- **Problem description**:
Summarize the document excerpt on women, food and SDG 5 in two sentences.

- **Document excerpt**:
Similarly, seafood is globally the main source of protein for a billion people. Women constitute 46 per cent of workers in small-scale fisheries and 54 per cent in inland fisheries. Although marine products are harvested mainly by men, it is aquaculture — more in women’s domain — which is the fastest-growing, and predicted to provide over 50 per cent of fish consumed globally by 2020 (according to World Bank figures).
Against this backdrop, SDG 5 has both potential and limitations. The potential lies in its focus on women’s access to land and property, and natural resources. Secure land rights for women can improve both their productivity as farmers and family nutritional allocations. Women can obtain land via the family (especially inheritance), the market and the state. Target 5A only mentions inheritance laws, but since 86 per cent arable land in India is privately owned, gender equality in family land would improve tenure security for women farmers. Also, SDG 5 mentions financial services. Affordable credit would help women farmers invest in necessary inputs. Similarly, SDG 5 emphasises natural resources. Although it does not specify forests or fisheries, if policymakers so interpret it, it could enhance nutritional diversity, given women’s roles in forest food and fisheries. Moreover, Target 5.5 emphasises women’s participation in public life. Although it focuses on legislatures and village councils, this could be extended to community institutions managing forests and water.

- **Supplied data**:
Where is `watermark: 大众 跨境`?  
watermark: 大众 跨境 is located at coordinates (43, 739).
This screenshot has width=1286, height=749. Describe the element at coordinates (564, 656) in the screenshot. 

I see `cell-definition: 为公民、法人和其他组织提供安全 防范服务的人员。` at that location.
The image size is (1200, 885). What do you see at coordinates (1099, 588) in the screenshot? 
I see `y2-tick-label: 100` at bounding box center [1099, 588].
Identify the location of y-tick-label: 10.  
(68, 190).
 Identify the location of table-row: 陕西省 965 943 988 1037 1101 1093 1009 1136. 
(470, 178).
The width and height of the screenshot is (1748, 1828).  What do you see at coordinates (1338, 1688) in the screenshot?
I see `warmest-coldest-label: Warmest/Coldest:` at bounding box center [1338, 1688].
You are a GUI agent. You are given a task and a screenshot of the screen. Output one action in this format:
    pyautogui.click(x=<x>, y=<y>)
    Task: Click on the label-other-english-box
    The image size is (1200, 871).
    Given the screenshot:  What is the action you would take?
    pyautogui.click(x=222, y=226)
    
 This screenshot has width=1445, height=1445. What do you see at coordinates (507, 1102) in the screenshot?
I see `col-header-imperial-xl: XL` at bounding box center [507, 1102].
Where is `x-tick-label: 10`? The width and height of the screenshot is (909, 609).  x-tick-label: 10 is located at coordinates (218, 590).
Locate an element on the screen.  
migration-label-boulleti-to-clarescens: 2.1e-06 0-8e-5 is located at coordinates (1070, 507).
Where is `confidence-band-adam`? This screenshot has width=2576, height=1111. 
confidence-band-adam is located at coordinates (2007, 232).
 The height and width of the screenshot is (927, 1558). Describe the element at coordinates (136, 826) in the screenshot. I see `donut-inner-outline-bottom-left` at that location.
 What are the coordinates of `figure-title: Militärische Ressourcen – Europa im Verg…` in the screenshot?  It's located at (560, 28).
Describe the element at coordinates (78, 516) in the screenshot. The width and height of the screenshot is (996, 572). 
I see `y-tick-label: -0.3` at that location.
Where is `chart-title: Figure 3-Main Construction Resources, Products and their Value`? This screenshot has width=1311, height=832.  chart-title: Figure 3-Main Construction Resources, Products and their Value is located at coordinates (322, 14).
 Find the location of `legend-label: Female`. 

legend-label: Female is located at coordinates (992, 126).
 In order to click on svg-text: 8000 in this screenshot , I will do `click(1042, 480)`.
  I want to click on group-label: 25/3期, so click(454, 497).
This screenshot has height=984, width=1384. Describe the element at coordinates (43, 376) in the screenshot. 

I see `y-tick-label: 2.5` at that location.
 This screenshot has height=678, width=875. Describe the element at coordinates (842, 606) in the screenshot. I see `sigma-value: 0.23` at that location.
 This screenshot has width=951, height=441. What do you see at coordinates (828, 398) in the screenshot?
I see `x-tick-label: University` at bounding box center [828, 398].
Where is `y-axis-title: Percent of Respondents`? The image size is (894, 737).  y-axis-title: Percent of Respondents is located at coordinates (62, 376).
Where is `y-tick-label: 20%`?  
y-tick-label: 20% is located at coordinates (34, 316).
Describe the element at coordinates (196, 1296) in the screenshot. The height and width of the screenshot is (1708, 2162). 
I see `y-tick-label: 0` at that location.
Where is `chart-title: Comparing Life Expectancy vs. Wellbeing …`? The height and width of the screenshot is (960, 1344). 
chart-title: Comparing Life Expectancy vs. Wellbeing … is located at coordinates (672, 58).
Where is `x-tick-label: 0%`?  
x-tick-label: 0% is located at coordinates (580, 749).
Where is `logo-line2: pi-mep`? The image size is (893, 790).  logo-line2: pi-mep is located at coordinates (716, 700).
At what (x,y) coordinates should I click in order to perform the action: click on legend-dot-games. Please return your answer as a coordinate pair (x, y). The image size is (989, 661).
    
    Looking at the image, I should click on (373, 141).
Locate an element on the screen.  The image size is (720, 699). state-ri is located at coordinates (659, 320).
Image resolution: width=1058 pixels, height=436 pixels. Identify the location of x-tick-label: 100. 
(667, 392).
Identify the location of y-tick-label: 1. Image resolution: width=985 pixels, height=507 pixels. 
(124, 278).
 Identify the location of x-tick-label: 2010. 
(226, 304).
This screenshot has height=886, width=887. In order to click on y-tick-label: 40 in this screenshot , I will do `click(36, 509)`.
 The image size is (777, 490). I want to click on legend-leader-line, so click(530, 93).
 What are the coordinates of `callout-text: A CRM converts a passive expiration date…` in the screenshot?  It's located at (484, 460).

- **Problem solution**:
Women make up 46 per cent of workers in small-scale fisheries and 54 per cent in inland fisheries, and aquaculture, which is more in women's domain, is the fastest-growing sector and was predicted to provide over 50 per cent of fish consumed globally by 2020. SDG 5 has both potential and limitations: its focus on women's access to land, property, natural resources and financial services could improve women farmers' tenure security, productivity and family nutrition, and its emphasis on women's participation in public life could be extended to community institutions managing forests and water.